Shrimp’s attack club distributes impact among spiraled layers of fibers

Introduction

It’s important that things don’t break, whether it’s things like airplanes, bridges, or coffee cups. What if it were your body itself on the line? For some creatures that’s the case, which is why material scientists look to creatures like the rainbow mantis shrimp for ideas about how to make materials stronger.

The peacock mantis shrimp, a multi-colored 5-inch crustacean that lives in coral reefs from Guam to East Africa, hunts shellfish by smashing through their hard shells using its club-shaped appendage. Its club travels faster than 50 mph (80 kph), exceeding the speed of a bullet from a .22 caliber gun, traveling so fast that the seawater literally boils in the club’s wake.
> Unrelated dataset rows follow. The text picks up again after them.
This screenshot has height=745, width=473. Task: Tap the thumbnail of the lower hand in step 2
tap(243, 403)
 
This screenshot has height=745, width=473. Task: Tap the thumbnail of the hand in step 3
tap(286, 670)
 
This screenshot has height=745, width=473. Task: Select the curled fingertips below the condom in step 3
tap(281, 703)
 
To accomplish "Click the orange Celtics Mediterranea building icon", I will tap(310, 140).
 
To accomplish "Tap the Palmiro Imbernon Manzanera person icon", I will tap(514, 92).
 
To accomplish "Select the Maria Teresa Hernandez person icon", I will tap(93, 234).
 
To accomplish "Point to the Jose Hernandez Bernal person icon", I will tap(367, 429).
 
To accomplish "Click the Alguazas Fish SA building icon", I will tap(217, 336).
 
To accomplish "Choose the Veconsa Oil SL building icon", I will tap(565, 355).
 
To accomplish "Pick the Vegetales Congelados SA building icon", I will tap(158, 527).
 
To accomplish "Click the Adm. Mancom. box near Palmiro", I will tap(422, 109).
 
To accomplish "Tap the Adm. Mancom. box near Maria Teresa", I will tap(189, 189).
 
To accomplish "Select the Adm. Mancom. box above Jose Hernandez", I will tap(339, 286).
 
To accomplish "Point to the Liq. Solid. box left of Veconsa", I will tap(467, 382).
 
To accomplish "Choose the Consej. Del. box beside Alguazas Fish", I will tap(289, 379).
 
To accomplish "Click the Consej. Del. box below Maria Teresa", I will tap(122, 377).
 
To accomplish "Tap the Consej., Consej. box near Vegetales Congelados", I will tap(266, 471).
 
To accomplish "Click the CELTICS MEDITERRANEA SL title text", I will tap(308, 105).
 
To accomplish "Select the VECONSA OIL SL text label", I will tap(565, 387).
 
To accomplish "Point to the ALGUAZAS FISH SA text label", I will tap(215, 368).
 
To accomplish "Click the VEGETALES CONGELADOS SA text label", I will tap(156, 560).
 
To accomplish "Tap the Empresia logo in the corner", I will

Their formidable club makes members of this species dicey to keep in an aquarium, because they’ve been known to punch through the glass.

 

animated gif shows detail of the mantis shrimp club and helical composition
Image: Jules Bartl (illustrator) / Biomimicry Institute / Copyright © - All rights reserved

The mantis shrimp's club is highly resistant to impact thanks to helicoid layers of varied composite materials, including chitin.

The Strategy

The mantis shrimp’s club is made of intricately designed material to make it especially crack-resistant. A strong calcium-based mineral surrounds the outside of the club. Below this layer, the club’s design is dominated by the orientation of mineralized fibers.

The shrimp uses long chains of carbohydrates to attract, orient, and solidify inorganic minerals out of the surrounding seawater. The resulting fibers of calcium carbonate and calcium phosphate are biomineralized into circular layers, which resist sideways expansion during impact, keeping the club together.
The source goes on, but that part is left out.